Examples of Writing in
the Third Person

Writing in the third person gives the writer maximum latitude.

Examples of writing in the third person are everywhere. It is the most common mode of expression.

Written language communicates in three ways:

  • First Person, where the speaker expresses his views, as in "I ate the apple."
  • Second Person, where the speaker speaks to another, as in "You ate the apple."
  • Third Person, where the speaker is speaking about another person, as in "She ate the apple."

When writing in the third person, the writer necessarily has to consider all characters in the story or plot. They can certainly be partial to the main protagonist, but the writer still has to write about the thoughts and feelings of the other characters as well.

In a sense, most examples of writing in the third person have well-developed stories and characters because all of them have their say in the plot. This type of writing adds to the effectiveness of the story.

In contrast, when writers choose to write from the first person point of view, they speak only from the viewpoint of the main protagonist. There is no way to know what the other characters are thinking. The protagonist could make a guess and they could toy with some ideas but they would still have to be a mind-reading psychic to his readers.

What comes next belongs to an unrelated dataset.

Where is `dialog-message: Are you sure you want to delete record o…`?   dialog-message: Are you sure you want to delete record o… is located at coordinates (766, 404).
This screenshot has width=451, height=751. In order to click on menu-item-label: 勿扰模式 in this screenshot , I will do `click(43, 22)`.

Having said that, many very successful books have been written using the first person account. One brilliant book that comes to mind is Harper Lee's "To Kill a Mocking Bird".

Writers will find examples of writing in the third person abound in the print media and on the Internet. This style of writing is favored because writers can include so much more when writing in the third person. They can include facts and discuss multiple viewpoints rather than the single viewpoint of the first person account. This way, writing in third person provides creative opportunity for writers, and they can add more substance to their writing.

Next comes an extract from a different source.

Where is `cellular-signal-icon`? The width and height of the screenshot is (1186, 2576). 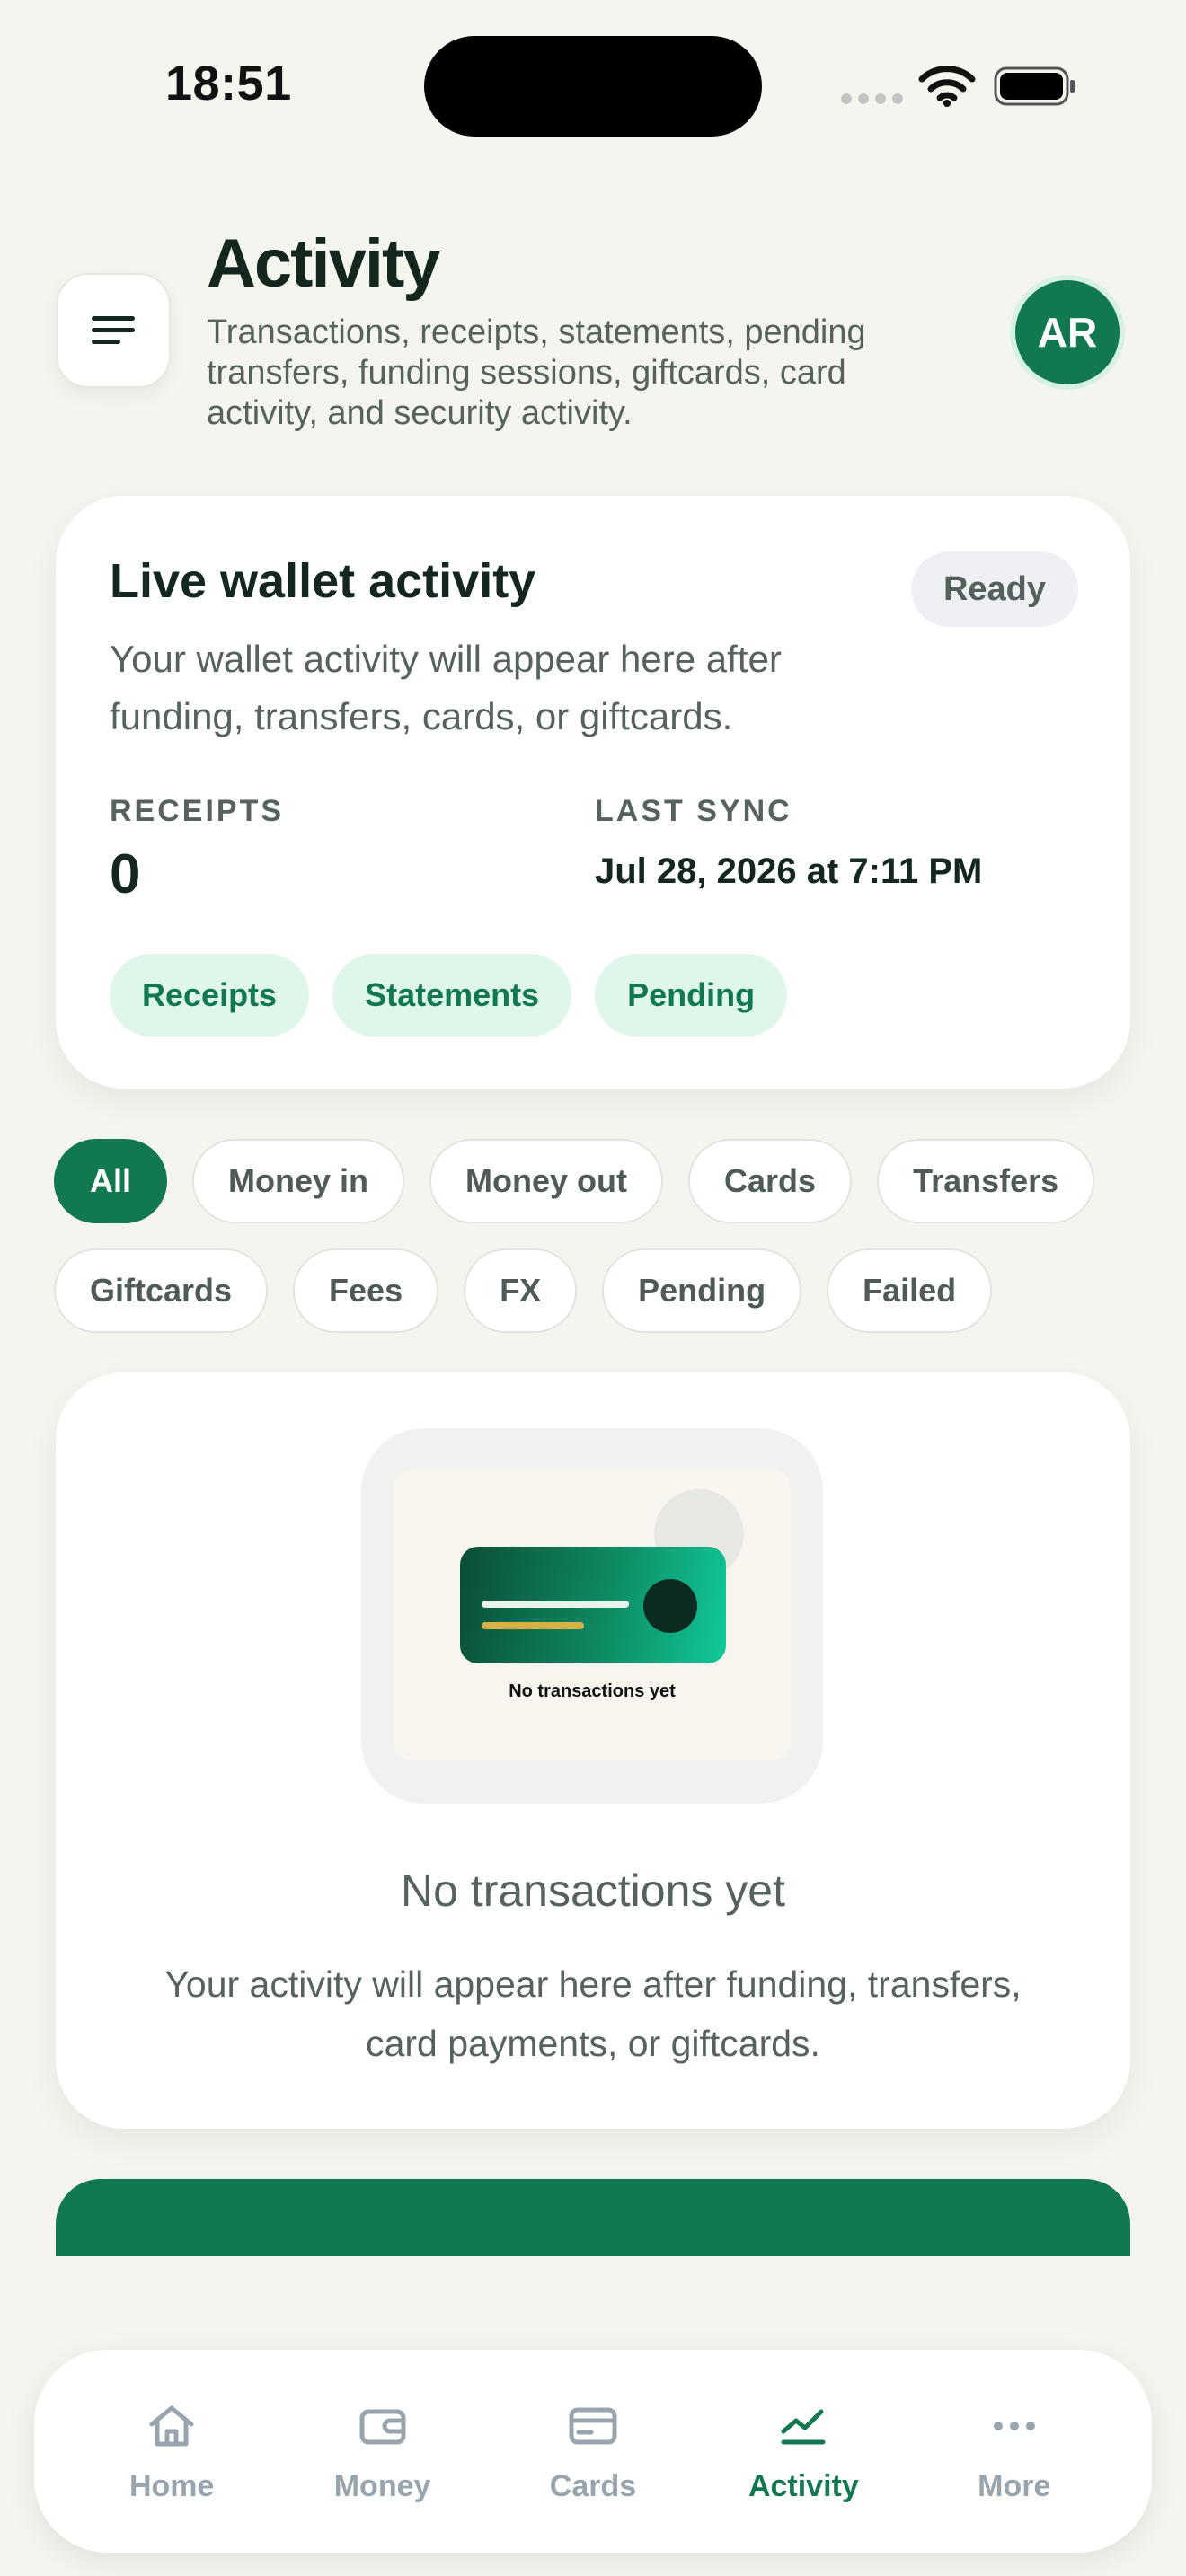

When writing press releases, or for the Internet, third person is the best bet. The first person, as already discussed, allows only a single viewpoint and limited material. The second person approach can sometimes sound pompous or biased especially if one is in the middle of dispensing advice.

On the other hand, examples of writing in the third person, such as this article, come across as unbiased, and are flexible enough to include a host of information.